Researchers develop new method to analyse the entire protein-RNA network of the cell
To carry out their vital tasks, all RNA molecules in our cells require proteins as binding partners. Scientists at the German Cancer Research Center (DKFZ) and EMBL have developed a method that enables researchers to analyse the composition of the entire protein-RNA network of the cell. The new method has now been published in the journal Cell.
RNA molecules perform vital tasks in every cell: messenger RNA (mRNA) carries genetic information from the DNA to be translated into proteins. However, many other RNA molecules exist which are not translated into proteins. In fact, only 5% of RNA in a human cell is mRNA.
For many of their functions, RNA molecules have to interact with proteins. Sometimes, different types of RNA come together with specific proteins to form highly complex molecular machines – the best example is the ribosome where protein synthesis takes place.
“A gigantic network of interacting RNAs and proteins is active in each of our cells, but we still know extremely little about the exact composition of this network. We want to understand which proteins bind to RNAs, and how this differs between cell types, or in conditions when cells are stressed. We have now developed a method that enables us to investigate this for the first time,” says Jeroen Krijgsveld from the DKFZ.

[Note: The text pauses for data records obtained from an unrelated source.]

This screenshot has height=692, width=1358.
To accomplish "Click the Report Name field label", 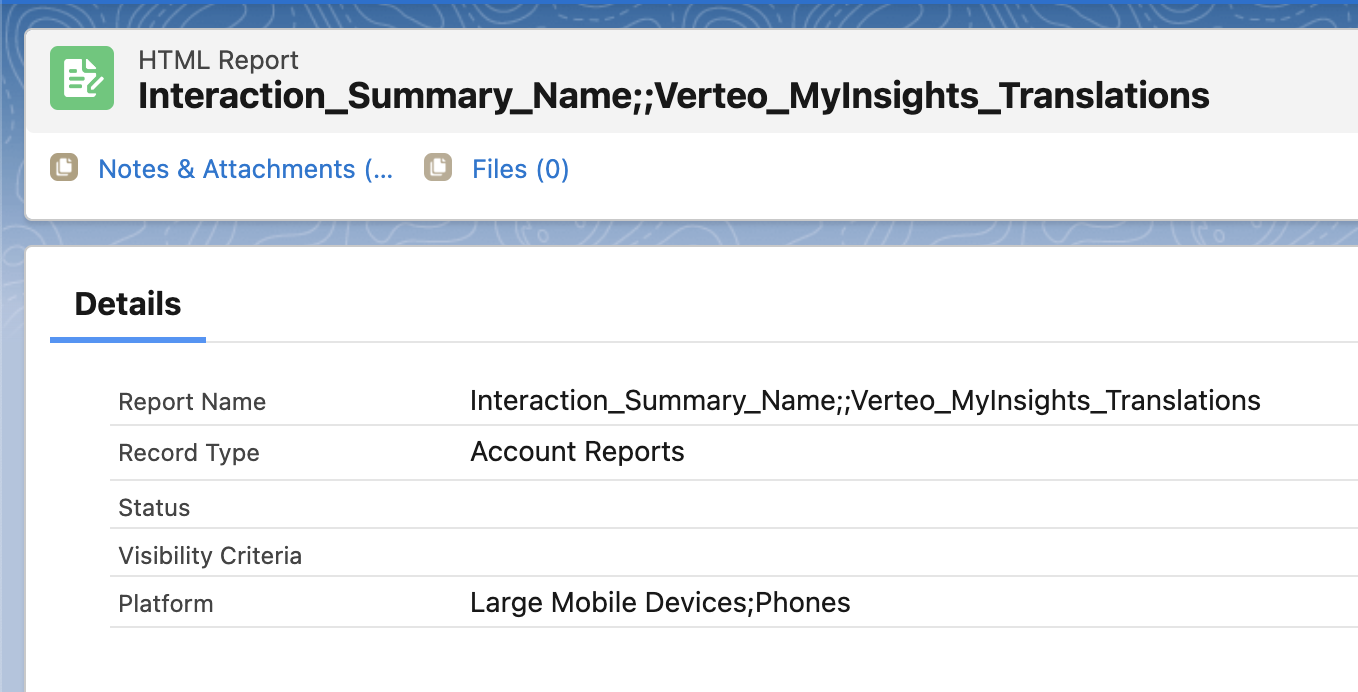I will coord(192,402).
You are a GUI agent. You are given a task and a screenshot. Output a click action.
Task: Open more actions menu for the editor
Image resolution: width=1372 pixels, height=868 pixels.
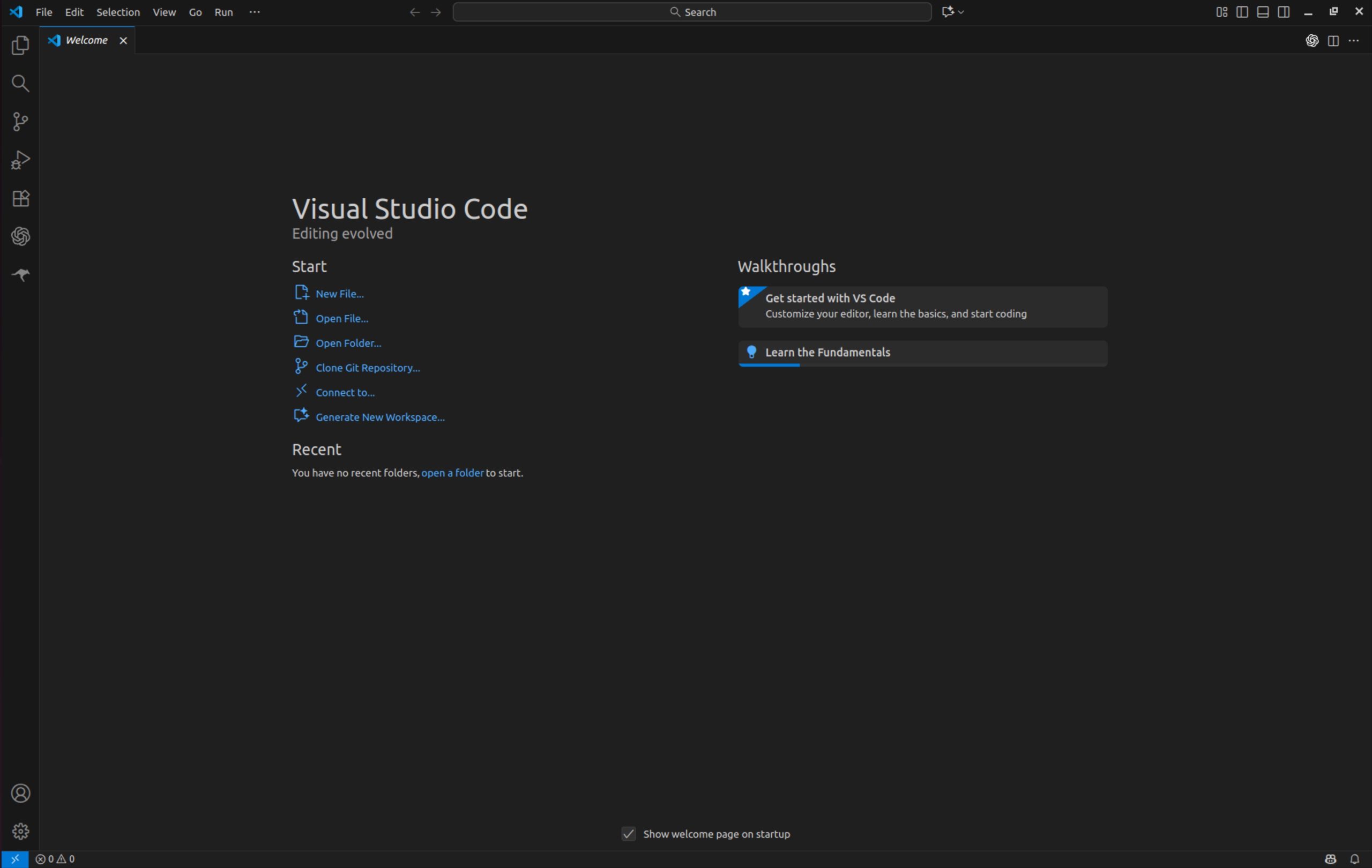[1355, 40]
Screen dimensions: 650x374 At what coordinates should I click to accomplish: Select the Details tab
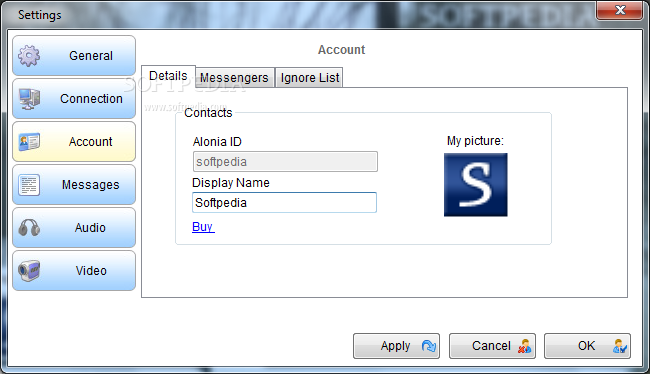point(168,76)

Until now, such analyses could only be carried out for mRNAs. Protein interactions with all other RNA types – known as non-coding RNAs – could not be detected using the existing method. “Non-coding RNAs by far outnumber mRNA molecules, and they fulfill various regulatory purposes,” explains Krijgsveld.
Together with colleagues from EMBL, Krijgsveld has succeeded in developing a method called XRNAX to analyse the interactions of all RNA types with cellular proteins. Using XRNAX, the scientists can also make quantitative statements: they can see not only which proteins bind RNA but also to what extent. In this way, they are able to observe how RNA binding changes when cells are exposed to a toxin. With the new method the research team also identified hundreds of proteins that previously were not known to bind RNA.
“With XRNAX we are able to measure all interactions between protein and RNA, which is something nobody could measure before,” explains Jakob Trendel, a PhD student at EMBL who developed XRNAX. “Many protein-RNA interactions are suspected to be the underlying cause for diseases including cancer, amyotrophic lateral sclerosis, or viral infections like HIV. Now we have a way to look at them.”